# Task prompt
Without any omission, reproduce the records that follow.

BEGIN Source material

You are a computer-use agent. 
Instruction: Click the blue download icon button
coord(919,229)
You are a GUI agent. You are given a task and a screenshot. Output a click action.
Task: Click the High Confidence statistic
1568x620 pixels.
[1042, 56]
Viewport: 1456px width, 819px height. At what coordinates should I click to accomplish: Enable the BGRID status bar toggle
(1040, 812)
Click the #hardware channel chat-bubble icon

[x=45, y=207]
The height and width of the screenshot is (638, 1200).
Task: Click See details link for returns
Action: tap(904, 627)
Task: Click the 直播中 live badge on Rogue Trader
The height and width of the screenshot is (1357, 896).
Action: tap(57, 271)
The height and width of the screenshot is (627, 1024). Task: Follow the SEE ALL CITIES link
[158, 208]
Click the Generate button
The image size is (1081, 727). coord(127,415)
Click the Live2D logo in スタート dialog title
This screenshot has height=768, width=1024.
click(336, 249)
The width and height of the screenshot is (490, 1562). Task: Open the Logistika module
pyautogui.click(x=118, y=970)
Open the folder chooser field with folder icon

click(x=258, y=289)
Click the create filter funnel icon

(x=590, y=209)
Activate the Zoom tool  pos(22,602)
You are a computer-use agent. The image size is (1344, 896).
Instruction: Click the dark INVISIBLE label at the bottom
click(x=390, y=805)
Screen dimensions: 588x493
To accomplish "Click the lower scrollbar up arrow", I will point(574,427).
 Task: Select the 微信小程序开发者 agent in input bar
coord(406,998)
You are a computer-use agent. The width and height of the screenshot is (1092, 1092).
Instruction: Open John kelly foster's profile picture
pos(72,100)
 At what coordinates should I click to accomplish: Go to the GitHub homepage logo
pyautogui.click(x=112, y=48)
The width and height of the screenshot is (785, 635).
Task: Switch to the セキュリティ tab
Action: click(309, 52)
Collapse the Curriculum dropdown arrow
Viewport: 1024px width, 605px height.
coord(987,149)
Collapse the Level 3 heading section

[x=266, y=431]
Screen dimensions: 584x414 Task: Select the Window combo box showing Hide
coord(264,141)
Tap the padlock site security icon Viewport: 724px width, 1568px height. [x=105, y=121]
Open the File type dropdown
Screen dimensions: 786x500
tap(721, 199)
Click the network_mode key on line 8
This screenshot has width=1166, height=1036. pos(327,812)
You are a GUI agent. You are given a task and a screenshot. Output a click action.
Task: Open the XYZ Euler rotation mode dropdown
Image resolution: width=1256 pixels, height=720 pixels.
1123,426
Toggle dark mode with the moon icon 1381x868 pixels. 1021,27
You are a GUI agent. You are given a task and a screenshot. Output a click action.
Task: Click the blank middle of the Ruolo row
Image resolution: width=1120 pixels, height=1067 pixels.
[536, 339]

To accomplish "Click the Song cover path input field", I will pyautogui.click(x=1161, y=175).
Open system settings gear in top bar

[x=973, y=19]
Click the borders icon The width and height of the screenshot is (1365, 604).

END Source material

# Output of the exercise
You are a computer-use agent. 
Instruction: Click the blue download icon button
coord(919,229)
You are a GUI agent. You are given a task and a screenshot. Output a click action.
Task: Click the High Confidence statistic
1568x620 pixels.
[1042, 56]
Viewport: 1456px width, 819px height. At what coordinates should I click to accomplish: Enable the BGRID status bar toggle
(1040, 812)
Click the #hardware channel chat-bubble icon

[x=45, y=207]
The height and width of the screenshot is (638, 1200).
Task: Click See details link for returns
Action: tap(904, 627)
Task: Click the 直播中 live badge on Rogue Trader
The height and width of the screenshot is (1357, 896).
Action: tap(57, 271)
The height and width of the screenshot is (627, 1024). Task: Follow the SEE ALL CITIES link
[158, 208]
Click the Generate button
The image size is (1081, 727). coord(127,415)
Click the Live2D logo in スタート dialog title
This screenshot has height=768, width=1024.
click(336, 249)
The width and height of the screenshot is (490, 1562). Task: Open the Logistika module
pyautogui.click(x=118, y=970)
Open the folder chooser field with folder icon

click(x=258, y=289)
Click the create filter funnel icon

(x=590, y=209)
Activate the Zoom tool  pos(22,602)
You are a computer-use agent. The image size is (1344, 896).
Instruction: Click the dark INVISIBLE label at the bottom
click(x=390, y=805)
Screen dimensions: 588x493
To accomplish "Click the lower scrollbar up arrow", I will point(574,427).
 Task: Select the 微信小程序开发者 agent in input bar
coord(406,998)
You are a computer-use agent. The width and height of the screenshot is (1092, 1092).
Instruction: Open John kelly foster's profile picture
pos(72,100)
 At what coordinates should I click to accomplish: Go to the GitHub homepage logo
pyautogui.click(x=112, y=48)
The width and height of the screenshot is (785, 635).
Task: Switch to the セキュリティ tab
Action: click(309, 52)
Collapse the Curriculum dropdown arrow
Viewport: 1024px width, 605px height.
coord(987,149)
Collapse the Level 3 heading section

[x=266, y=431]
Screen dimensions: 584x414 Task: Select the Window combo box showing Hide
coord(264,141)
Tap the padlock site security icon Viewport: 724px width, 1568px height. [x=105, y=121]
Open the File type dropdown
Screen dimensions: 786x500
tap(721, 199)
Click the network_mode key on line 8
This screenshot has width=1166, height=1036. pos(327,812)
You are a GUI agent. You are given a task and a screenshot. Output a click action.
Task: Open the XYZ Euler rotation mode dropdown
Image resolution: width=1256 pixels, height=720 pixels.
1123,426
Toggle dark mode with the moon icon 1381x868 pixels. 1021,27
You are a GUI agent. You are given a task and a screenshot. Output a click action.
Task: Click the blank middle of the Ruolo row
Image resolution: width=1120 pixels, height=1067 pixels.
[536, 339]

To accomplish "Click the Song cover path input field", I will pyautogui.click(x=1161, y=175).
Open system settings gear in top bar

[x=973, y=19]
Click the borders icon The width and height of the screenshot is (1365, 604).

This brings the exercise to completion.